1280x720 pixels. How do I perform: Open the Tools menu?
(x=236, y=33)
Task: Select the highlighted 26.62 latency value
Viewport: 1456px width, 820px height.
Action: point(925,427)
• • • •
* Your goal
Exactly as it stands, output the whole listing.

* Written response
1280x720 pixels. How do I perform: Open the Tools menu?
(x=236, y=33)
Task: Select the highlighted 26.62 latency value
Viewport: 1456px width, 820px height.
Action: point(925,427)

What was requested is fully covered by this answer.